Table 2 PCA performance (accuracy) of SVM and NB

The accuracy is better with PC1 alone as a component model (Table 2). To reduce the attributes of PC1, an empirical analysis is done to find the influence of attributes in PC1. Figure 2 shows the rapidminer work flow representation of PCA component level analysis.

Fig. 2
figure 2

Rapidminer work flow for PCA component level analysis

4.2 Component level analysis

In order to find the dominating attributes of the reduced principle component PC1, a component level analysis is done. In this analysis the accuracy of the SVM and NB classifiers in conjunction with the use of different attribute weights of PC1 is measured. The attributes in PC1 are sorted in decreasing order of weights ranging from 1 to 0. The number of attributes chosen for models I, II and III are based on the attribute weights as shown in Table 3.

Table 3 Number of attributes for attribute Weights of PC1

The classification performance is measured using tenfold cross validation. It can be observed from the Figs. 3 and 4. That the accuracy increases with increase in the number of attributes, but when the accuracy value reaches some boundaries, the performance of classifier are the same or worse. Thus, it is evident that the accuracy of the classifiers is influenced by the choice of a number of attributes. The choice of the number of attributes is based on attribute weights of principal components (PC1). When number of attributes of PC1 are 25, 36 and 42 for models I, II and III respectively, both classifiers significantly improved the classification accuracy. After which the classification accuracy is reduced with little variations between classifiers for all models. This suggests that model I with 25 number of attributes, model II with 36 number of attributes and model III with 42 number of attributes are sufficiently optimal for the classifiers to perform better input/output mapping. Thus the irrelevant attributes of PC1 can be reduced to improve classifier performance. As a result of analysis, the reduced feature list for models I, II and III are shown in Tables 4, 5 and 6 respectively.

Fig. 3
figure 3

Accuracy of SVM with varying no. of attributes in PC1

Fig. 4
figure 4

Accuracy of NB with varying no. of attributes in PC1

Table 4 Attribute list for Model I
Table 5 Attribute list for Model II
Table 6 Attribute list for Model III

To perform classification, the word vector for models I, II and III are reconstructed using the reduced set of features represented in Tables 4, 5 and 6 for all review sentences. The vector models are used to compare the classification performance using two ensembles based classification i.e. bagging and bayesian boosting models and two individual classifier models.

5 Classification methods

This section discusses the classification methods used in this work to develop the prediction system.

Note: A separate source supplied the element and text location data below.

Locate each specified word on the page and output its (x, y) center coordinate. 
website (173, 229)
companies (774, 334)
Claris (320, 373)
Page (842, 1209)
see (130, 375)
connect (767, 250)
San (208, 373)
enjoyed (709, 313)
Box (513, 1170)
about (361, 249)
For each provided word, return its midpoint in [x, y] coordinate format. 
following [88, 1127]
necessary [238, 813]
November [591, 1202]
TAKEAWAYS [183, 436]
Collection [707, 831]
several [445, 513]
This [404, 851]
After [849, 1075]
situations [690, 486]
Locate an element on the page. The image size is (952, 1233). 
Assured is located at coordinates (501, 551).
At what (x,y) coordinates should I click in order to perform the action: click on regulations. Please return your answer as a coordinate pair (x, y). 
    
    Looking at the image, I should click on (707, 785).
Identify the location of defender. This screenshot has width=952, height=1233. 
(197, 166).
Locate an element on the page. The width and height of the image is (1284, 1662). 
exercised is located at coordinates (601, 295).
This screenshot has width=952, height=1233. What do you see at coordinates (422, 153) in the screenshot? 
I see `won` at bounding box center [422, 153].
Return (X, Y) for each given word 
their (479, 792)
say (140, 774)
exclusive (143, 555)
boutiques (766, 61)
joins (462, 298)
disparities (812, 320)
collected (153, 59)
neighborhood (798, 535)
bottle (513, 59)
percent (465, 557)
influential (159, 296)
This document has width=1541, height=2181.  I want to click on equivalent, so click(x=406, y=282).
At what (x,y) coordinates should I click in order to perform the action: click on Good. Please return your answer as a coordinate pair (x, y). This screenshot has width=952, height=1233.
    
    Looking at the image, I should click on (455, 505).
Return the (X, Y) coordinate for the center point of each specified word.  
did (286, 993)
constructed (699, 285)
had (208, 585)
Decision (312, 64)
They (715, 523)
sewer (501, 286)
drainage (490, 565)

The classification methods are employed using weka tool with default values for all parameters.

5.1 Baseline methods

Support vector machines are powerful classifiers arising from statistical learning theory that have proven to be efficient for various classification tasks in text categorization. SVM belongs to a family of generalized linear classifiers. It is a supervised machine learning approach used for classification n to find the hyper plane maximizing the minimum distance between the plane and the training points. LR is a standard technique based on maximum likelihood estimation. The first step in logistic methods is identifying which combination of independent variables best estimates the dependent variable. This is known as model selection. The model is used with default values for classification parameters [10].

5.2 Bagging

The main idea is to construct each member of the ensemble from a different training dataset, and to predict the combination by uniform averaging over class labels [44]. The bagging algorithm creates an ensemble of models for a learning scheme where each model gives an equally weighted prediction [11, 21, 28]. A bootstrap sample of S items is selected uniformly at random with replacement. This means each classifier is trained on a sample of examples taken with a replacement from the training set, and each sample size is equal to the size of the original training set. Then, they are aggregated into to make a collective decision using majority voting. Therefore, Bagging produces a combined model that often performs better than the single model built from the original single training set.

5.3 Bayesian boosting

Boosting is an iterative process, which adaptively changes the distribution of training examples so that the base classifiers will focus on examples that are hard to classify. Boosting have become one of the alternative framework for classifier design, together with the more established classifier like bayesian classifier. NB classifier is used as inner classifier and the number of iterations to combine the classifier is 10. Other parameters are used with default values [11, 12, 21, 27, 28].

6 Results and discussion

The prediction systems are developed using each of the methods discussed in Sect. 5 for the models I, II and III. The results are shown in Tables 7, 8, 9, 10, 11, 12 and 13. For each 10-fold cross validation, the data set was first partitioned into ten equal sized sets and each set was in turn used as the test set while the classifier trains on the other nine sets. In this work the results obtained for the test data set are evaluated first using misclassification rate.

Table 7 Results of LR
Table 8 Results of SVM
Table 9 Results of bagged SVM
Table 10 Results of bayesian boosting
Table 11 Results of correctness of classifiers
Table 12 Results of completeness of classifiers
Table 13 Results of effectiveness of classifiers

Misclassification rate is defined as the ratio of number of wrongly classified reviews to the total number of reviews classified by the prediction system. The wrong classifications fall into two categories. If negative reviews are classified as positive (C1), it is named as a type I error. If positive are classified as negative (C2), it is named as type II error.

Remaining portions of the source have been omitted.